Some lines in the listing hold the word "height". Return each of them.

+++++

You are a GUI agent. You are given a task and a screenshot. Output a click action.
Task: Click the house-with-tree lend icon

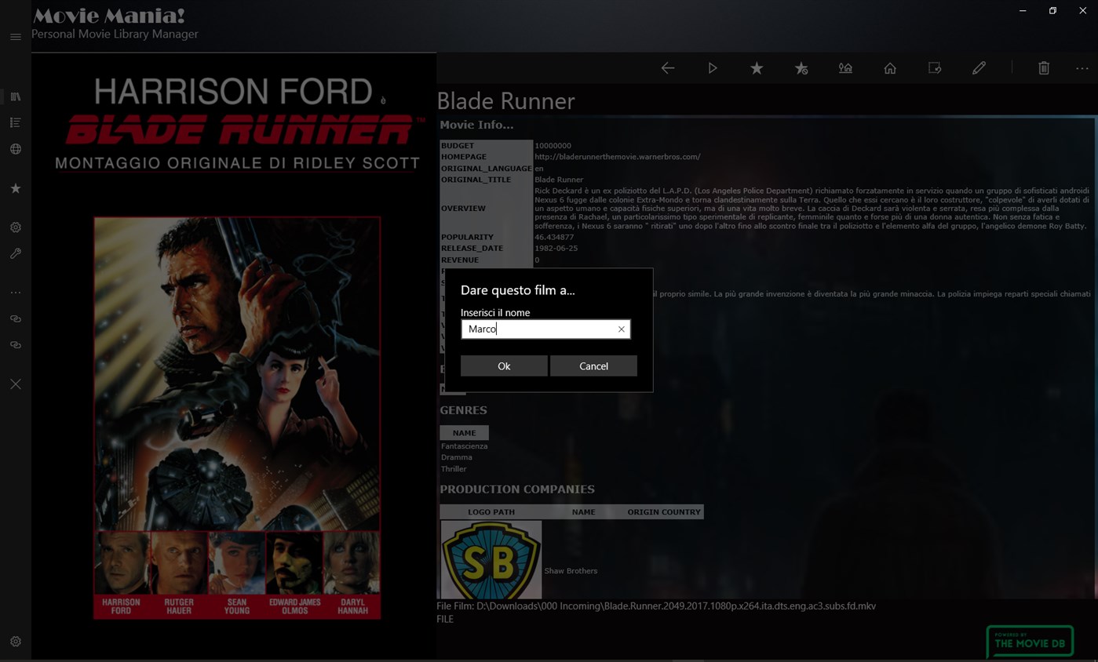click(845, 68)
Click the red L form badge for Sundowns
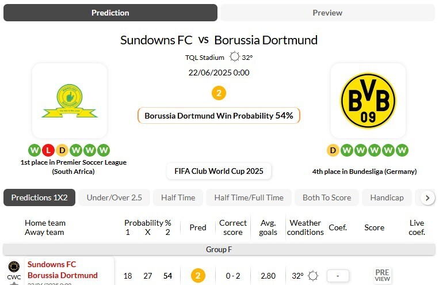 pyautogui.click(x=48, y=151)
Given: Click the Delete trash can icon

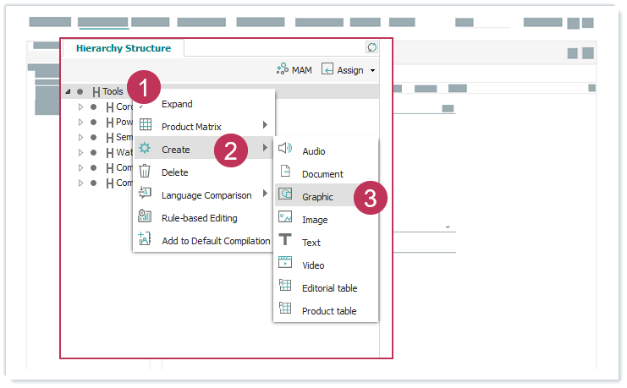Looking at the screenshot, I should 145,172.
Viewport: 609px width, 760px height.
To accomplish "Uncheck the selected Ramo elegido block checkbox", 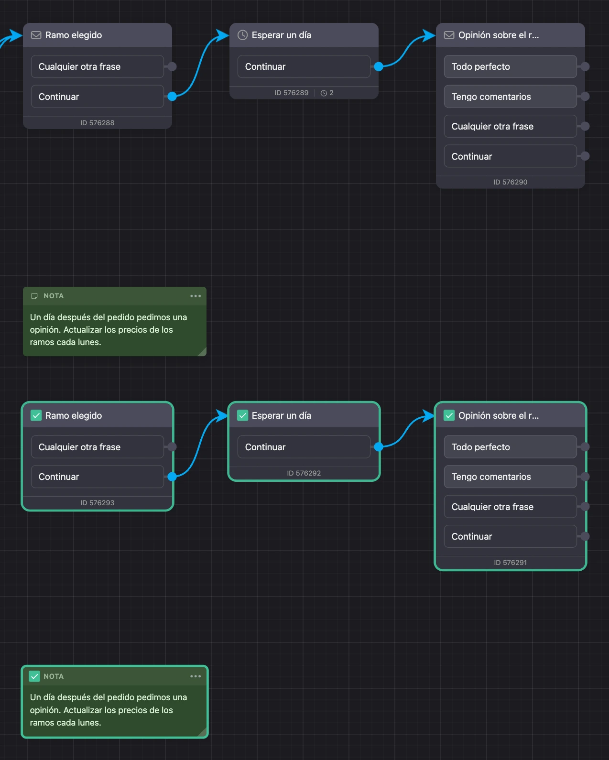I will [x=36, y=415].
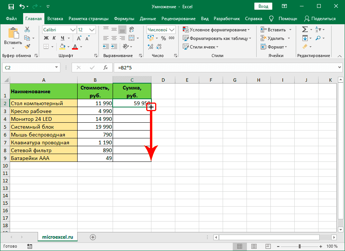Toggle bold Ж formatting

[x=46, y=38]
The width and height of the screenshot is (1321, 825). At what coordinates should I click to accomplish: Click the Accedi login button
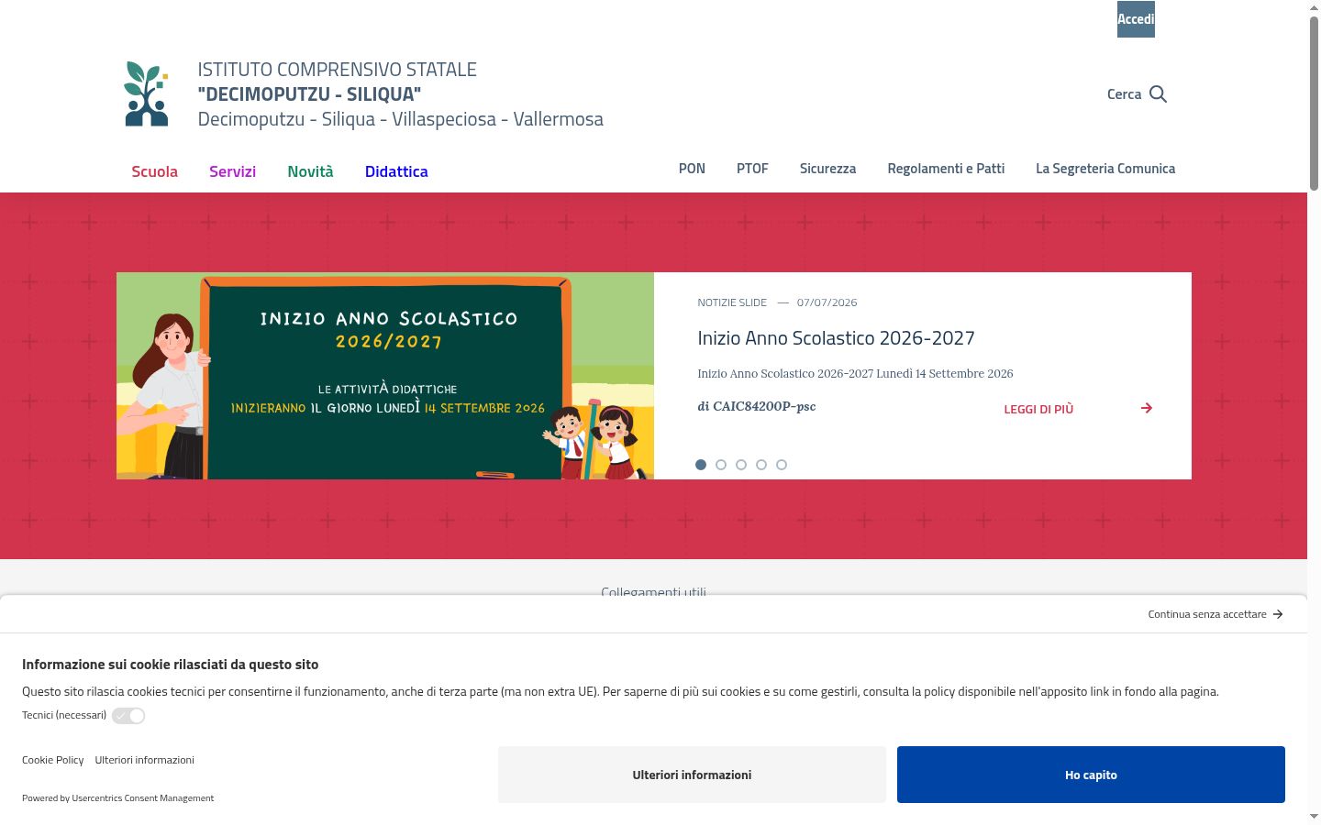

+++++

* [PROBLEM SOLUTION]
Viewport: 609px width, 760px height.
The width and height of the screenshot is (1321, 825). At what coordinates should I click to accomplish: Click the Accedi login button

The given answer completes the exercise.